Here are some common questions about my counselling services and approaches.

How do I tell if I’m emotionally repressed?

Suppressed emotions and feelings fuel reactive behaviour, and stem from unprocessed past experiences, hence they cannot be turned off. Real change will come from understanding the origins of these emotions, widening the space the trigger and reaction and learning to feel emotions safely rather than resisting them. Trauma informed therapy including EMDR helps process these emotions bringing in more clarity, self-compassion and inner sense of authority in your life.

Is it better to use a mental health app or talk to friends about stress?
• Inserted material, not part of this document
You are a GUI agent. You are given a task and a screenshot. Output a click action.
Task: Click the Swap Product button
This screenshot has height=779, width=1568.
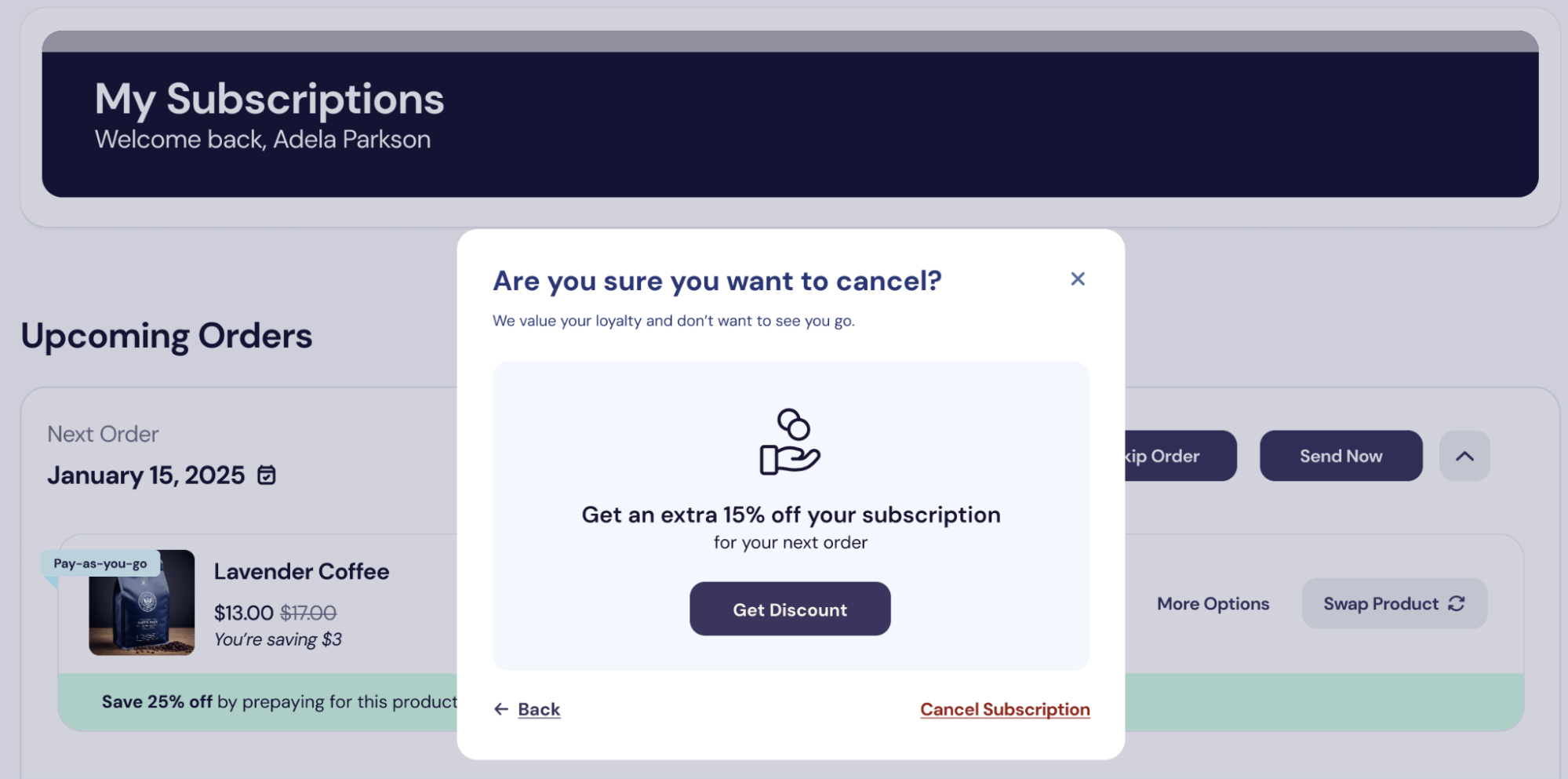point(1393,603)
some people rely on ChatGPT/ Copilot answers, which I would not recommend because it becomes biased and creates an echo chamber. We are social beings so inevitably you’ll end up talking about stress with your friends. Perhaps it is healthy to bear in mind that people will listen to advise or to get a chance to talk about themselves. In this case you could ask them to just listen to you and not fix or give advice. And some people use apps, e.g How We Feel and it’s recommended for labelling emotions and being able to journal on the go.

Am I too much for my therapist?

You are not too much and no problem is insignificant. I have regular clinical supervision and attend therapy myself so I’m well resourced. And if you refer yourself for counselling with me to explore why it grates you that Amazon Prime delivery is at least one day late, this issue equally makes me curious and wanting to help just like your jealous outbursts on your partner would.